**Text shown:**

Euselasia is a genus of butterflies in the family Riodinidae. They are present only in the Neotropical realm. The genus was erected by Jacob Hübner in 1819.

Description
The wing veins are inconstant. Some species have two, others three, and one species (E. aurantiaca) even four subcostal branches. The genus is recognizable by the anterior radial vein either running directly in the elongation of the subcostal, or being connected with it by a very short anterior discocellular.

The butterflies often have the appearance of small satyrids or Thecla species; as for instance Euselasia eutychus resembles (particularly beneath) exactly Euptychia helle flying in the same locality, or Thecla themathea; or Euselasia clithra resembles Euptychia chloris and so on. On the upper surface there is often a very bright reflection of a shining power otherwise not found in any lepidopteran and of a truly wonderful iridescence.

**Required work:**
A – Could you repeat the Euselasia text, beginning at the words "Euselasia is a" and stopping after "short anterior discocellular.", while swapping "genus" for "group"?
B – What comes next in the Euselasia text? Continue it from its last sentence.
The rows that come next have nothing to do with the Euselasia text.

**Material provided:**
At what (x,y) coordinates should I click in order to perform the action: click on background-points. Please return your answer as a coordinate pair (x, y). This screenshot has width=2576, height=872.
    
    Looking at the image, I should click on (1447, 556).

...

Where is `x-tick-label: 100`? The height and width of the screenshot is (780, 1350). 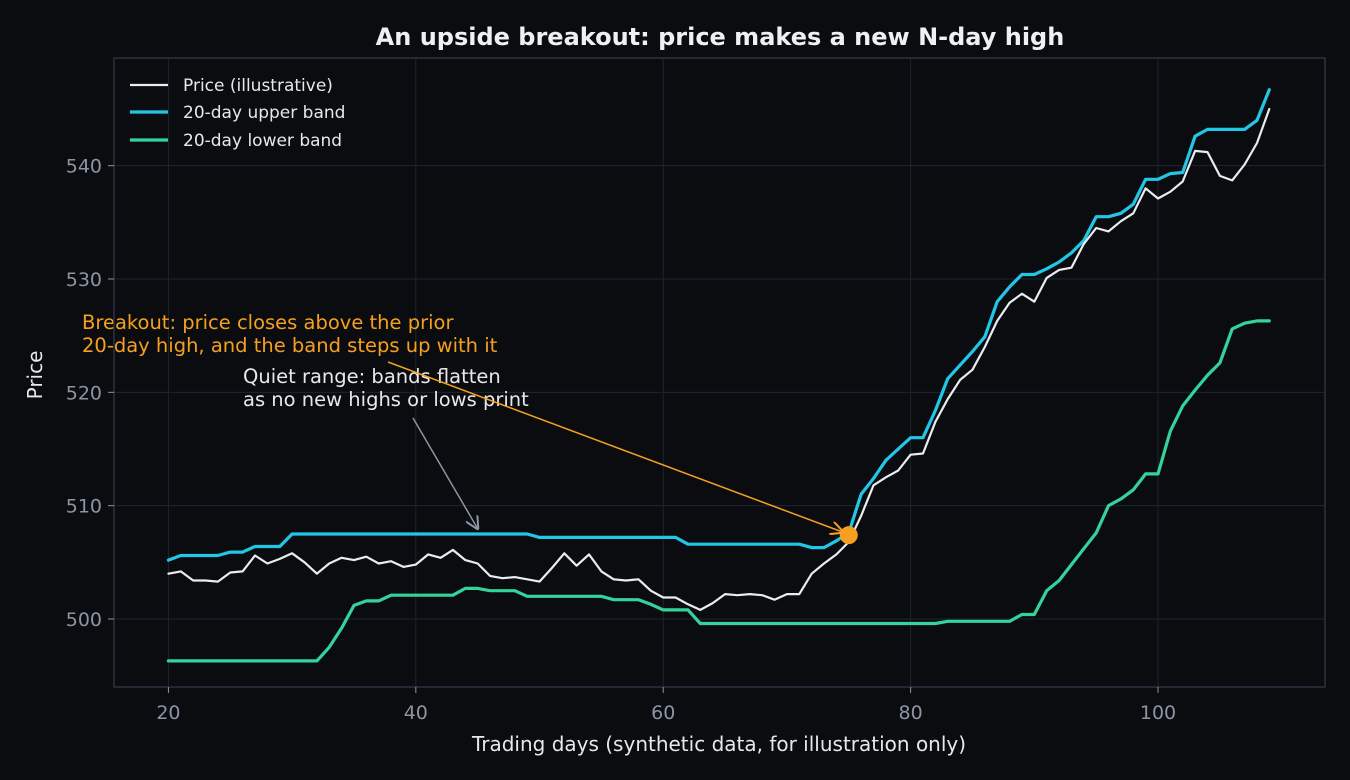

**Per-task outputs:**
A –
Euselasia is a group of butterflies in the family Riodinidae. They are present only in the Neotropical realm. The group was erected by Jacob Hübner in 1819.

Description
The wing veins are inconstant. Some species have two, others three, and one species (E. aurantiaca) even four subcostal branches. The group is recognizable by the anterior radial vein either running directly in the elongation of the subcostal, or being connected with it by a very short anterior discocellular.

B –
The larvae are somewhat of the shape of a woodlouse, very brightly coloured, behind the head there are two points. The pupae are covered with fine, fluffy hairs like the larvae, green, held by a belt. The imagines are partly extraordinarily rare and belong to the few Riodinidae that fly to a considerable height. They also clap their wings together when at rest like other day butterflies, unlike most of the other Riodinidae which spread them out like the Geometridae.

Taxonomy 
This is one of the largest genera in the family Riodinidae. As of 2004 there were almost 170 species and more are being described continually. The type species of the genus is Euselasia gelon (Stoll, [1787]).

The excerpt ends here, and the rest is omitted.